• _EXERCISE DATA_:
■ ■ ■ ■ ■
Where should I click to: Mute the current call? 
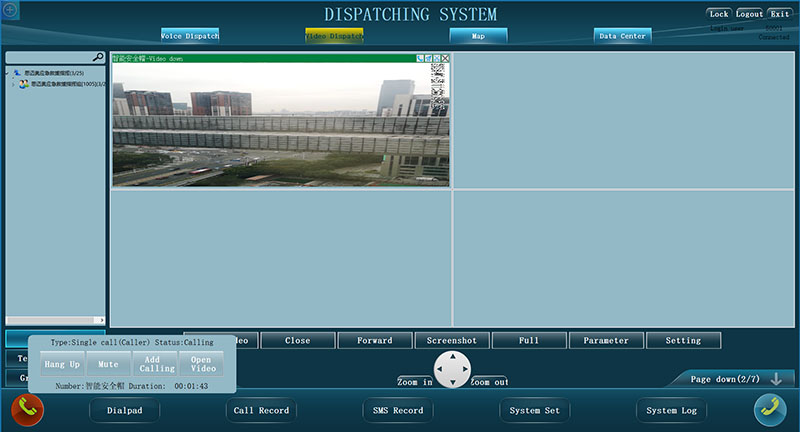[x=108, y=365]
■ ■ ■ ■ ■
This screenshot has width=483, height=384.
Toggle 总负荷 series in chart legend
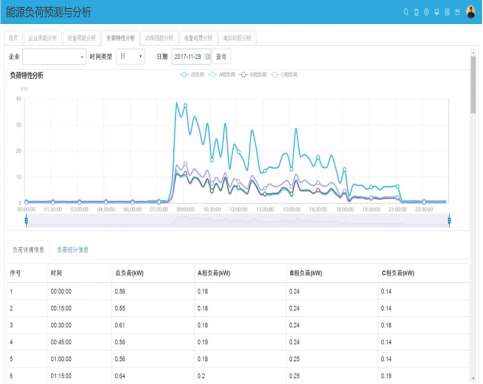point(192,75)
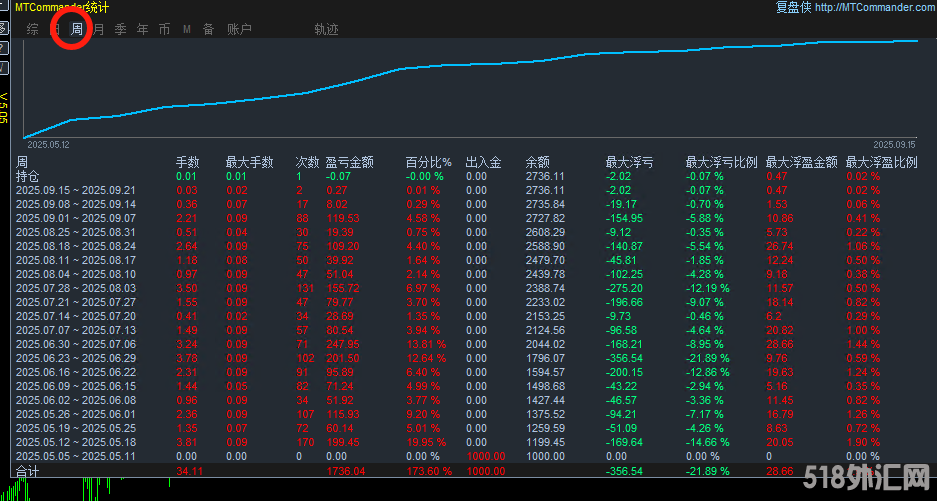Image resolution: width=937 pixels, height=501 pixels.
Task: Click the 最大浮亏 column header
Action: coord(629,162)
■ ■ ■ ■ ■
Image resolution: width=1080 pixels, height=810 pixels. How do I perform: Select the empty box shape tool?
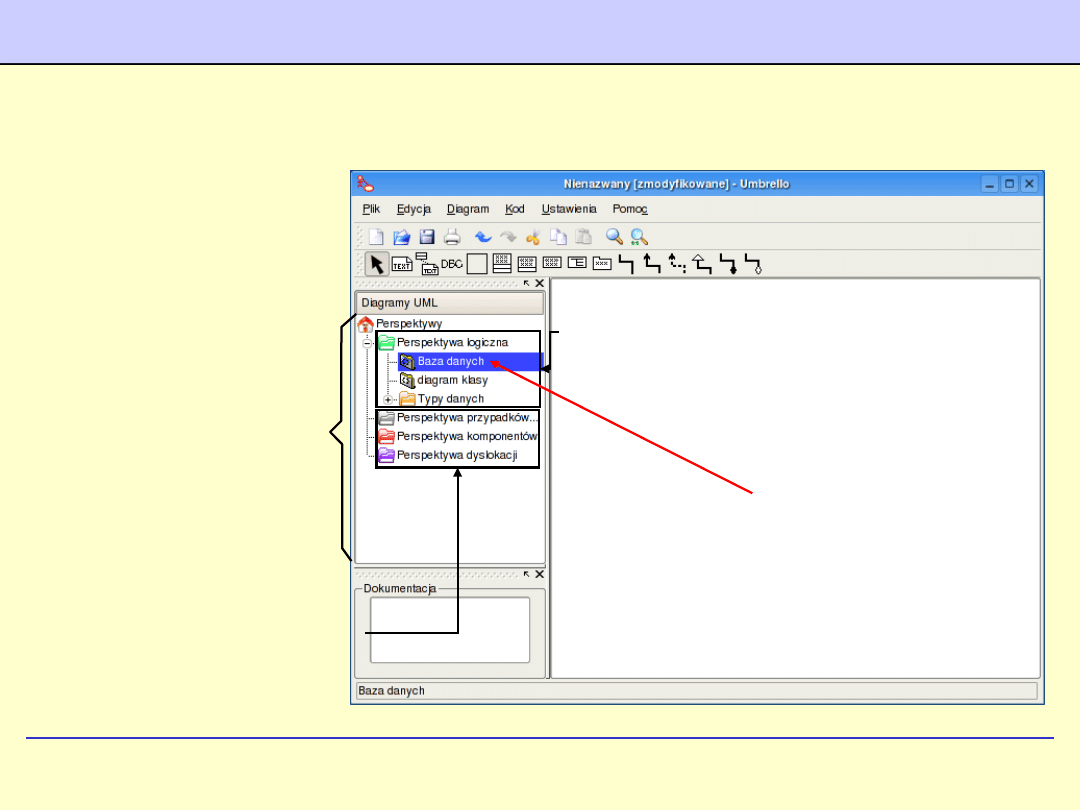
■ ■ ■ ■ ■
• _WRITTEN EXERCISE_: Update the data from the line that has "This screenshot has width=483, height=384." through the line that has "Action: coord(629,162)" by replacing "chart legend" with "legend panel" and leaving all else unchanged. Omit the pictures from your answer.

• _PROBLEM SOLUTION_:
This screenshot has width=483, height=384.
Toggle 总负荷 series in legend panel
point(192,75)
Image resolution: width=937 pixels, height=501 pixels.
Task: Click the 最大浮亏 column header
Action: coord(629,162)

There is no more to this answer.